• WHAT YOU NEED TO DO: Please give the part of the records that opens with the line containing "The width and" and closes with the line containing "center [100, 314]." again, switching "height" to "length" and leaving everything else unchanged.

+++ SOURCE INFORMATION +++

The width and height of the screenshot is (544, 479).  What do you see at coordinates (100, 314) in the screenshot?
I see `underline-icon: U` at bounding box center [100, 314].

+++
+++ SOURCE INFORMATION +++

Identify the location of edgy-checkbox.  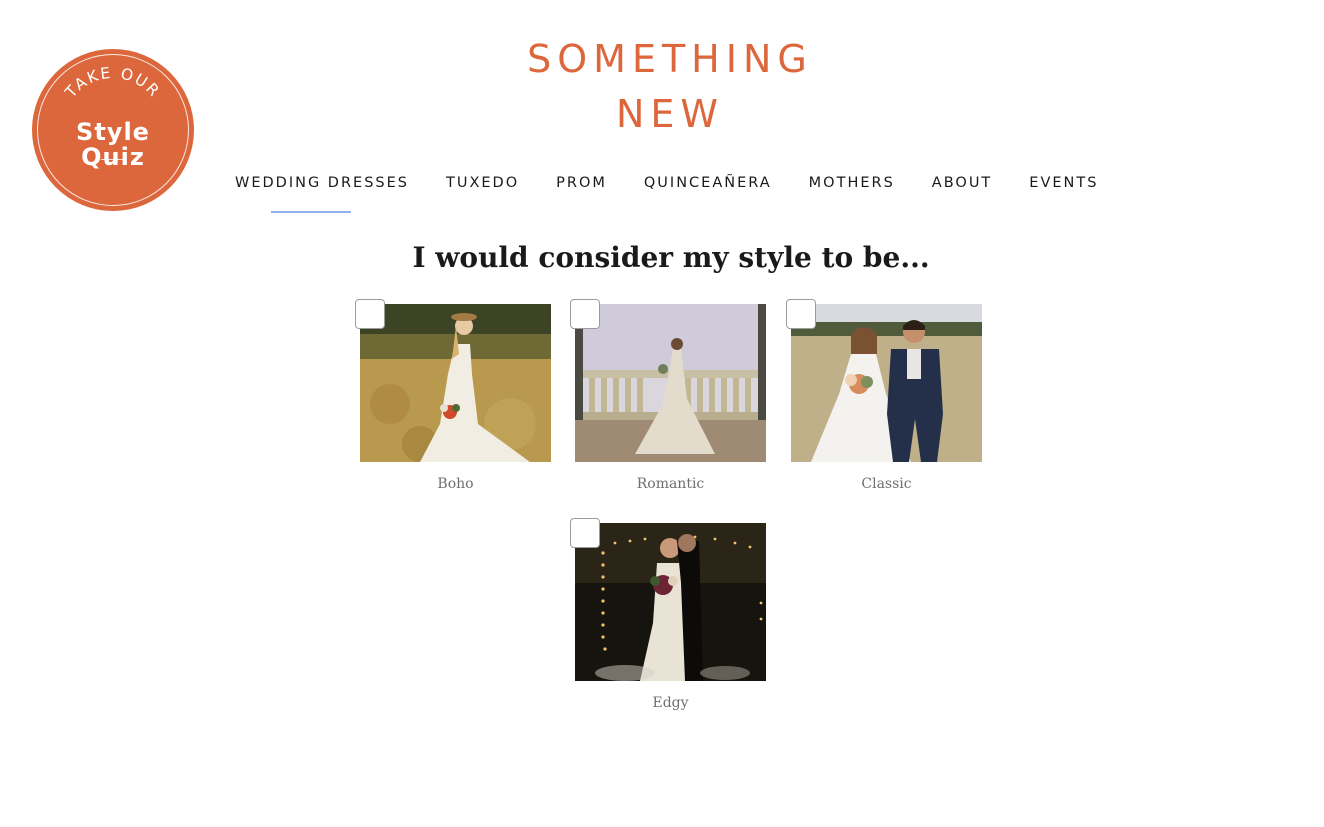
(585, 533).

+++
+++ SOURCE INFORMATION +++

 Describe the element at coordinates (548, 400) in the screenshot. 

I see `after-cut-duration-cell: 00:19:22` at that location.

+++

• ANSWER TO THE PROBLEM:
The width and length of the screenshot is (544, 479).  What do you see at coordinates (100, 314) in the screenshot?
I see `underline-icon: U` at bounding box center [100, 314].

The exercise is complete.